On le surprend, dans le TGV 3018 pour Rennes, arrêt au Mans et à Laval, à s’interroger sur Valérie. Charmante jeune chose blonde avec un regard qui lui avait mis les jambes dans la ouate pour la matinée, cette demoiselle était amoureuse de deux hommes, dont lui, quand même. C’était sa première e-amante, sa première maîtresse électronique. Elle travaillait un étage au-dessus de lui. Ils s’étaient rencontrés sur un dossier épineux, une prostituée qui avait contracté le sida, et considérant le préjudice comme accident du travail, demandait à l’assurance un dédommagement que l’on ne qualifiait même plus d’astronomique mais d’ « américain ». Toujours est-il que longtemps après que la pauvre fille se soit fait rabrouer, Tomas et Valérie avaient continué de s’envoyer des pelletées d’octets dont la teneur, au fil des mois, était devenue de moins en moins professionnelle : Tomas, aujourd’hui j’ai mon Aubade bleu, ou bien : Valérie, dans dix minutes dans le cagibi à fournitures… Il est difficile de trouver un angle de lecture qui parviendrait à étouffer l’incendie érotique qui grésillait entre ces lignes. Ils étaient passés de taquineries mutines, de compliments souvent littéraires pour lui, plutôt enflammés pour elle, à des vues beaucoup plus précises sur la façon dont ils envisageaient, d’un commun accord, l’aboutissement de leur relation.

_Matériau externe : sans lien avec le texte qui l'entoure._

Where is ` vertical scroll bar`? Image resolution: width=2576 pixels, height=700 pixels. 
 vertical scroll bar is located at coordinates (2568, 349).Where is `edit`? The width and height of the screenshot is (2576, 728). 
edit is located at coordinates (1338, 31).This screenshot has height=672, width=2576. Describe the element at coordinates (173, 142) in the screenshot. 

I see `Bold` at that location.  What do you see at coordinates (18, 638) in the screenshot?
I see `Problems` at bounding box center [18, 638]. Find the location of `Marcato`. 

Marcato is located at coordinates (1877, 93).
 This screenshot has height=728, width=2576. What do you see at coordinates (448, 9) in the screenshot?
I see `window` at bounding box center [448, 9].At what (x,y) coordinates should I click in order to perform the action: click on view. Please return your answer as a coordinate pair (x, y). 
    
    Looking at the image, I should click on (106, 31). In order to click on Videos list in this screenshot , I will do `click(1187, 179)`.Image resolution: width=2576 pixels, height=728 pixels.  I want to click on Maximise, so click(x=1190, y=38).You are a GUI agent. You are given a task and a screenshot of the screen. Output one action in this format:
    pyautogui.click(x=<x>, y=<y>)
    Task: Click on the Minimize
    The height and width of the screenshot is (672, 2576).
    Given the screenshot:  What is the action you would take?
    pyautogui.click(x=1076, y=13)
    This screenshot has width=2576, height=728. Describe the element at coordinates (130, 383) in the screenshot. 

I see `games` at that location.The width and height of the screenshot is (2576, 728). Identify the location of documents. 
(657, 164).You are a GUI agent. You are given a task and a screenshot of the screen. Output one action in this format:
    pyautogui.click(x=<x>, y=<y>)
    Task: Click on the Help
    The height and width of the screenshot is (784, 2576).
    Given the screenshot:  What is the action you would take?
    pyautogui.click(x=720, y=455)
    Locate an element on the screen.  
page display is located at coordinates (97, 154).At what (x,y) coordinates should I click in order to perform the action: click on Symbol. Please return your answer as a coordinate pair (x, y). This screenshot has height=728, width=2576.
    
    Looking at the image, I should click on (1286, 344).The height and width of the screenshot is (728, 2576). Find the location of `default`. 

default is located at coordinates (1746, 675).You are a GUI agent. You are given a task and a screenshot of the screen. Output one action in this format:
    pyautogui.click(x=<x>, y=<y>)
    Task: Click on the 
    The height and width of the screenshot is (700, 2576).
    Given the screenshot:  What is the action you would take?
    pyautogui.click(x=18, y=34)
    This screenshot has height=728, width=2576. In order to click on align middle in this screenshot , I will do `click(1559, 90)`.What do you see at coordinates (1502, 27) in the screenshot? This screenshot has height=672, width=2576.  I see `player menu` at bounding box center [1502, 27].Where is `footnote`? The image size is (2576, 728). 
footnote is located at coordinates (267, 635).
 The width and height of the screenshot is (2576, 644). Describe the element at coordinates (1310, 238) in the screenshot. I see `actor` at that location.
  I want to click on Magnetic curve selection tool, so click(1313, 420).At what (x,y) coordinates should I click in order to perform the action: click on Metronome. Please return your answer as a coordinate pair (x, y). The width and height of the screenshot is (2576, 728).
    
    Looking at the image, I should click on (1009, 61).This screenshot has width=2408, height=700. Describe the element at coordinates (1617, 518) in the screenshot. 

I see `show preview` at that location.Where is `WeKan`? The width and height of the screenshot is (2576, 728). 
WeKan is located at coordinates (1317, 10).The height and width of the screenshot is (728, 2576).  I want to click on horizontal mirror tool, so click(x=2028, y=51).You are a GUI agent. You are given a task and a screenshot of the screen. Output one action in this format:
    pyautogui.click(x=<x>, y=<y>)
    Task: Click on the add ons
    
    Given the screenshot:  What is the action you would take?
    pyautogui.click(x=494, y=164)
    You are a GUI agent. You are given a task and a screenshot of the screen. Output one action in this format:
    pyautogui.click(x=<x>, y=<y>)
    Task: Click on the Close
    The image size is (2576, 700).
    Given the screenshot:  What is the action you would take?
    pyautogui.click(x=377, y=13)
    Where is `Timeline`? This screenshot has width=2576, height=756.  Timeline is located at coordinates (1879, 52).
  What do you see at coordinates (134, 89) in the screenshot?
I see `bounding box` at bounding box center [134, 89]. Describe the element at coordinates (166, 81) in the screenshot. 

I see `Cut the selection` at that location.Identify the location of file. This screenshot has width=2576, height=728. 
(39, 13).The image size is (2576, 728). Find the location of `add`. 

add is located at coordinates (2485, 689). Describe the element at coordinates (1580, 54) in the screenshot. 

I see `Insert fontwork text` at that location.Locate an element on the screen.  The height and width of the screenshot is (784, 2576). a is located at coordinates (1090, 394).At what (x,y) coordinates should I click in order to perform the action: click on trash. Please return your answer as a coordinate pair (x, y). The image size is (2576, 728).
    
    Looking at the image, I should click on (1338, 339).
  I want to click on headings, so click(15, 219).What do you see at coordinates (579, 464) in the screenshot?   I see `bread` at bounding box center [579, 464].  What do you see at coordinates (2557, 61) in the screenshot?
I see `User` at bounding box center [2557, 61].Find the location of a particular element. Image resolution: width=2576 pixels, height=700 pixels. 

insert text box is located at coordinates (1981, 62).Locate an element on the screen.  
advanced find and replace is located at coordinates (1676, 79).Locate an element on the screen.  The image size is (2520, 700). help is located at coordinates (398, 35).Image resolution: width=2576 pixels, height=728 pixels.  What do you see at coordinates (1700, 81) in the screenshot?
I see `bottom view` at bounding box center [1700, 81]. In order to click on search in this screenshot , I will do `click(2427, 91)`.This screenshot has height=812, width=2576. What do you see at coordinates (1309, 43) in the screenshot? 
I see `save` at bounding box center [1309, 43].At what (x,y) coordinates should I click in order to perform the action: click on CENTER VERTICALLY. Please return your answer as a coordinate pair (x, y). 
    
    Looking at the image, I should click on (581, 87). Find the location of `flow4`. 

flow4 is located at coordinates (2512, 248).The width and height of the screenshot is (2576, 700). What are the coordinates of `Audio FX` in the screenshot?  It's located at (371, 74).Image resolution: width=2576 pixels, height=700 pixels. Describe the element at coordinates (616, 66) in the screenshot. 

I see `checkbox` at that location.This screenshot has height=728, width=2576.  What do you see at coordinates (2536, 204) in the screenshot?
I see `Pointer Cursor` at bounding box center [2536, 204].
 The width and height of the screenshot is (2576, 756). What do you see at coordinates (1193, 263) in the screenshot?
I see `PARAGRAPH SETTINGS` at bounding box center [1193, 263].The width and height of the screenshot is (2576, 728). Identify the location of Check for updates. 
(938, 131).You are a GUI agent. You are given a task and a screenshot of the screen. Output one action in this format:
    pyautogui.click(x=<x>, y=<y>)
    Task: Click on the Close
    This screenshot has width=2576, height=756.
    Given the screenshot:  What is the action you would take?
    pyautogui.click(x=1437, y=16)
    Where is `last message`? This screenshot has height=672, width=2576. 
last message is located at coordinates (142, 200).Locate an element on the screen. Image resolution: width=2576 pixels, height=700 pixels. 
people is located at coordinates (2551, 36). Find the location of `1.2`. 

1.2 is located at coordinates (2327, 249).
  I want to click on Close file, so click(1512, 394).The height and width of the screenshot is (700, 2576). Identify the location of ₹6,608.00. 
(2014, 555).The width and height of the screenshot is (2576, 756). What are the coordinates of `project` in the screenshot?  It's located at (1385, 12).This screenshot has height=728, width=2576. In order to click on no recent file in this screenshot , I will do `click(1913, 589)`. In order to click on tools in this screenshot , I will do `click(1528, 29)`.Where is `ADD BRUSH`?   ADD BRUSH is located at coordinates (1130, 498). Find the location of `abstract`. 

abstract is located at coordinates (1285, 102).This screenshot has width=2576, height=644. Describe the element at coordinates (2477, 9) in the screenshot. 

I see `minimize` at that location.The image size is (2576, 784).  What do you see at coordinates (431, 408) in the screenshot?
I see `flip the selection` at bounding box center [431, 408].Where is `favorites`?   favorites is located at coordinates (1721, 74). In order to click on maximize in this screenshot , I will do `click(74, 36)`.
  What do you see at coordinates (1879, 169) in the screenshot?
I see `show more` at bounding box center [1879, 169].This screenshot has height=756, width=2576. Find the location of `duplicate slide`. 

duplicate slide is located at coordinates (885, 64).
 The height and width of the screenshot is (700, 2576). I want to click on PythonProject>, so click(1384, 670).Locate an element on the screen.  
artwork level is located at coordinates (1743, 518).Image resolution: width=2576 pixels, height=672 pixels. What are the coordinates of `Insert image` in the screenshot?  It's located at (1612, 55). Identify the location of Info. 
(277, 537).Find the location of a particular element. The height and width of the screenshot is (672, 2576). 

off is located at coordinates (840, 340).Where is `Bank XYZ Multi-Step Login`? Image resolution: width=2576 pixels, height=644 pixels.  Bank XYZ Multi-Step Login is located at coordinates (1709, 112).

Ces échanges épistolaires étaient les préliminaires amoureux dont tout amant se délecte, mais qui, comme tout préliminaire, a le don d’agacer. Surtout les hommes. Après de frénétiques clapotis sur leur clavier, ils s’étaient retrouvés dans un chinois, en banlieue, loin, pas bon. Valérie était mariée, et la seule idée de se faire prendre en flagrant délit d’adultère la glaçait, bien qu’elle redoutât peu les éventuelles violences de son mari. Le regard des autres suffisait à la terroriser comme les yeux verts du chat de Thérèse Raquin, dont elle n’avait certainement pas lu la moindre page. Un divorce, sa famille au courant, ses enfants déçus ou pire, tout cela lui retournait les tripes. Mais Tomas aussi lui retournait les tripes. Le dessert, dans sa petite voiture aux couleurs pastel à la mode, s’étirait de rendez-vous en rendez-vous, pour bientôt représenter l’essentiel du gueuleton.